The next bubble the one created by your own phantasy. This bubble is not created by outside forces but rises from within your ego and does not burst spontaneously. Other people must act on it by injecting a little turbulence to your fragile ego. “Hate to bust your bubble, but, …” If your skin is tough, the turbulence will hardly affect you. However, if it persists, prepare yourself for a new reality.
In all definitions, a bubble is ephemeral and beautiful, and it comes with a great warning: DO NOT TOUCH. The moment you touch it, it bursts.
This brings me to another kind of bubble—the kind the gives me temporary flight from the abrasiveness of the world I live in. This is where I escape to keep my blood temperature from rising and my cold shoulder from freezing.

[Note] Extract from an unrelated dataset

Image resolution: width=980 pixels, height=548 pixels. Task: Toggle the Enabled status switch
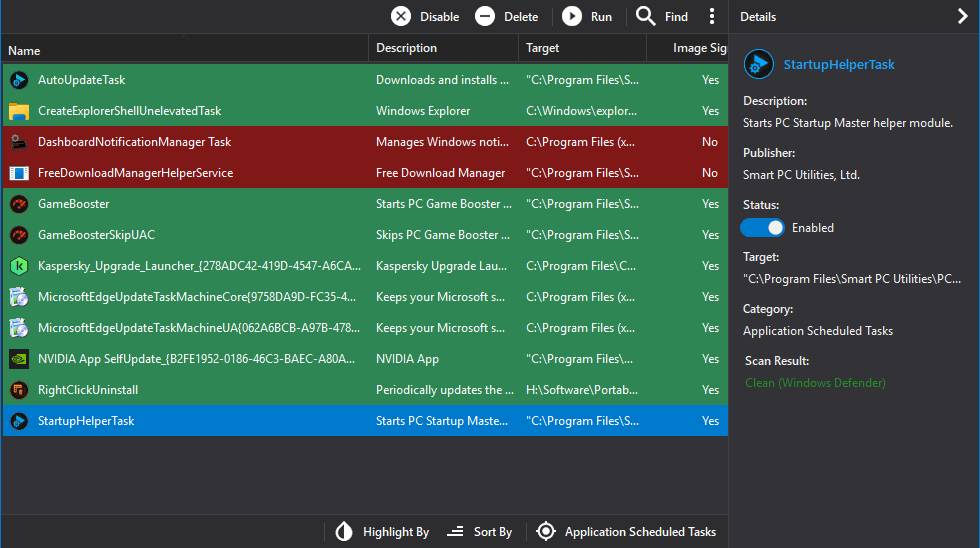(762, 228)
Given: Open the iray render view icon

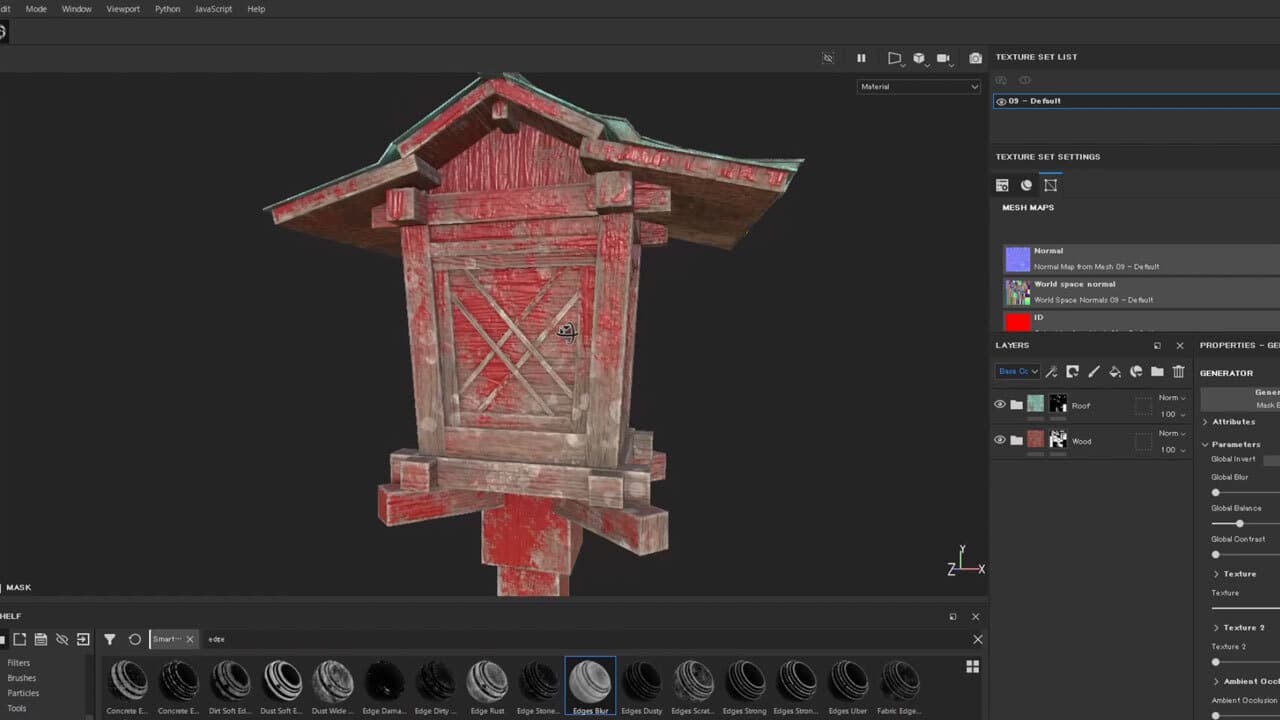Looking at the screenshot, I should pos(943,58).
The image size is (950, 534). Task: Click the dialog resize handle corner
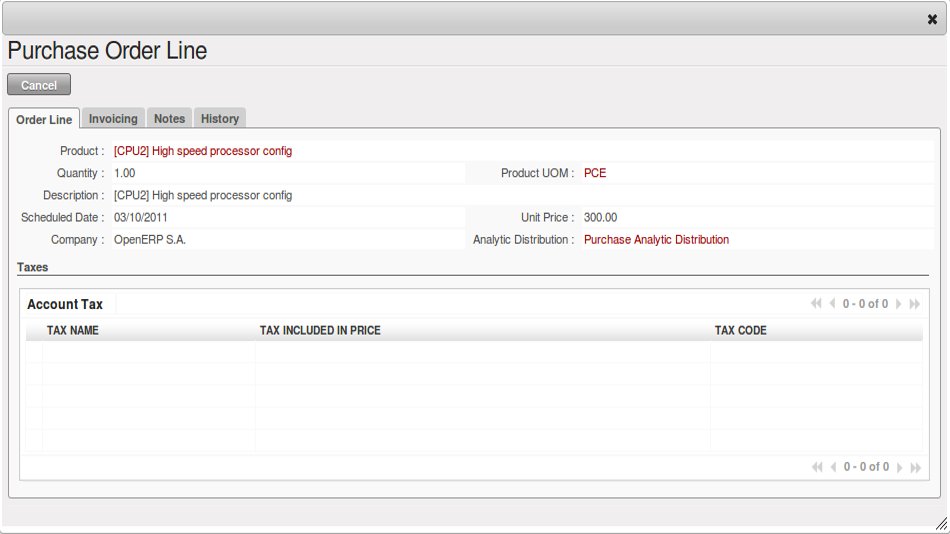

I live in a bubble and I like it.
I like surrounding myself with people who are like-minded. It is my way of coping with living in a community whose majority holds diametrically opposed views from religion to politics. I cannot quit my society, nor do I want to. I value mixing in the company of people who think differently. To discuss a preconceived notion with others of the opposing opinion keeps my mind agile; although somewhat aciculated, but the scratches are inflicted both ways. That’s when I retreat to my bias bubble, to seek the company of people who share my views and apply a balm of soothing words to my wounded ego.
We all have our bias bubble along all points of the ideological spectrum. It is attached to us like an anchor up to a sailing ship. We drop the hawser whenever we’re bruised by words and seek retreat in the harbor of our bias bubble—the chamber that echoes our views regarding our social, religious and political issues.
As much as I like the warmth of my bias bubble, I recognize that it’s not healthy to live in it. It’s necessary to step out of that comfort zone and allow myself to get scratched. I’m reminded of the movie “The Way” with Martin Sheen in the role of father to his estranged son. He lives in the bubble of a country club life that burst when he learns of his son’s death. It is then that he’s forced to step out of his comfort zone and to experience a profoundly affecting transformation.
I feel good in the company of those who, like me, are struggling to hobnob with the opposition. I also feel good when I engage in an open discussion of opposing ideas without proselytizing. Failing this, I find comfort in retreating to a safe place, where my values, ethics, and scruples are accepted without controversy.
This life is enriched by exposure and open mindedness to all beliefs and ideas. There is no right way or wrong way of believing. There is only a difference of opinion, and it behooves us to be receptive and even admit the other party may have a valid point. As the cliché goes, ”two minds are better than one.”
It is an optimist’s world to be able to circulate among all parties and speak openly without giving or receiving offense. In such a world, there would be no need to retreat to the comfort of a bias bubble. I’m not optimistic that such a world will evolve in my lifetime. Until it does, I will seek retreat to my bias bubble. So, please do not burst my bubble.